This crate is still in an early development phase, and the API is not stable. It can (and likely will) be subject to breaking changes before the 1.0.0 version release (and hopefully not many after that).

Table of Contents

Key Features

  • Simple but powerful trait-oriented library which tries to follow the Unix philosophy of "do one thing and do it well".
  • Generics to allow for different numeric types to be used in the provided algorithms.
  • Algorithms that are simple to use with sensible defaults.
  • Traits which make developing future algorithms simple and consistent.

Quick Start

This crate provides some common test functions in the test_functions module.
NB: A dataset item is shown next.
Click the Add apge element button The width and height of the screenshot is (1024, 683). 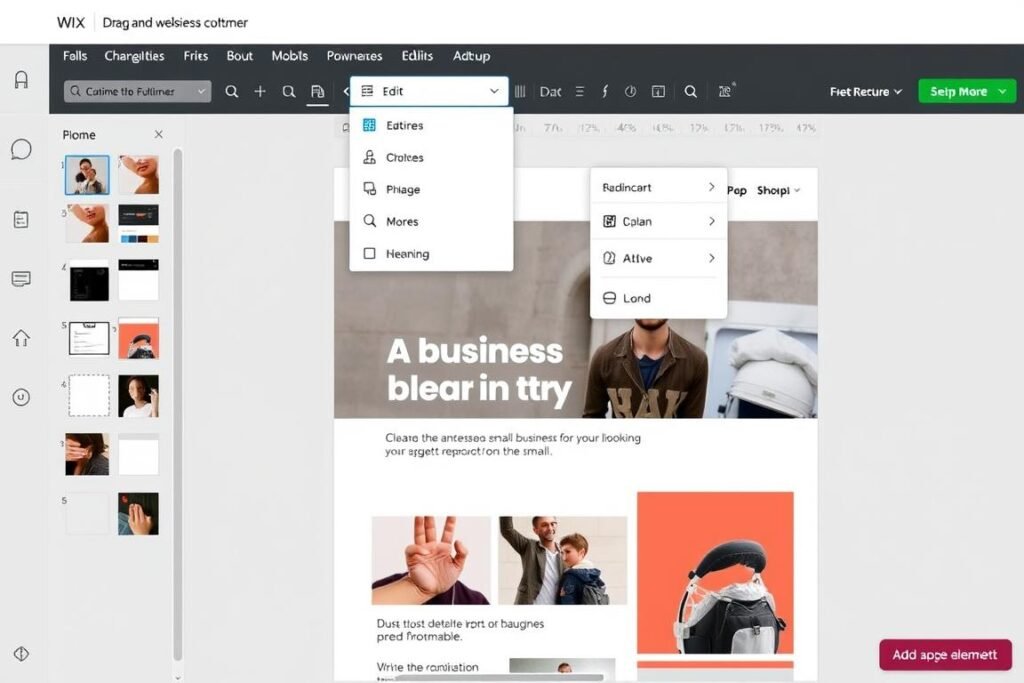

Consider the following implementation of the Rosenbrock function:

use std::convert::Infallible;
use ganesh::prelude::*;

pub struct Rosenbrock {
    pub n: usize,
}
impl Function<f64, (), Infallible> for Rosenbrock {
    fn evaluate(&self, x: &[f64], _user_data: &mut ()) -> Result<f64, Infallible> {
        Ok((0..(self.n - 1))
            .map(|i| 100.0 * (x[i + 1] - x[i].powi(2)).powi(2) + (1.0 - x[i]).powi(2))
            .sum())
    }
}

To minimize this function, we could consider using the Nelder-Mead algorithm:

use ganesh::prelude::*;
use ganesh::algorithms::NelderMead;

fn main() -> Result<(), Infallible> {
    let problem = Rosenbrock { n: 2 };
    let nm = NelderMead::default();
    let mut m = Minimizer::new(nm, 2);
    let x0 = &[2.0, 2.0];
    m.minimize(&problem, x0, &mut ())?;
    println!("{}", m.status);
    Ok(())
}

This should output

MSG:       term_f = STDDEV
X:         +1.000 ± 0.707
           +1.000 ± 1.416
F(X):      +0.000
N_F_EVALS: 159
N_G_EVALS: 0
CONVERGED: true
COV:       
  ┌             ┐
  │ 0.500 1.000 │
  │ 1.000 2.005 │
  └             ┘

Bounds

All minimizers in ganesh have access to a feature which allows algorithms which usually function in unbounded parameter spaces to only return results inside a bounding box. This is done via a parameter transformation, the same one used by LMFIT and MINUIT. This transform is not enacted on algorithms which already have bounded implementations, like L-BFGS-B. While the user inputs parameters within the bounds, unbounded algorithms can (and in practice will) convert those values to a set of unbounded "internal" parameters. When functions are called, however, these internal parameters are converted back into bounded "external" parameters, via the following transformations:

Upper and lower bounds:

$$x_\text{int} = \arcsin\left(2\frac{x_\text{ext} - x_\text{min}}{x_\text{max} - x_\text{min}} - 1\right)$$ $$x_\text{ext} = x_\text{min} + \left(\sin(x_\text{int}) + 1\right)\frac{x_\text{max} - x_\text{min}}{2}$$

Upper bound only:

$$x_\text{int} = \sqrt{(x_\text{max} - x_\text{ext} + 1)^2 - 1}$$ $$x_\text{ext} = x_\text{max} + 1 - \sqrt{x_\text{int}^2 + 1}$$

Lower bound only:

$$x_\text{int} = \sqrt{(x_\text{ext} - x_\text{min} + 1)^2 - 1}$$ $$x_\text{ext} = x_\text{min} - 1 + \sqrt{x_\text{int}^2 + 1}$$

As noted in the documentation for both LMFIT and MINUIT, these bounds should be used with caution. They turn linear problems into nonlinear ones, which can mess with error propagation and even fit convergence, not to mention increase function complexity. Methods which output covariance matrices need to be adjusted if bounded, and MINUIT recommends fitting a second time near a minimum without bounds to ensure proper error propagation.

Future Plans

  • Eventually, I would like to implement MCMC algorithms and some more modern gradient-free optimization techniques.
  • There are probably many optimizations and algorithm extensions that I'm missing right now because I just wanted to get it working first.
  • A test suite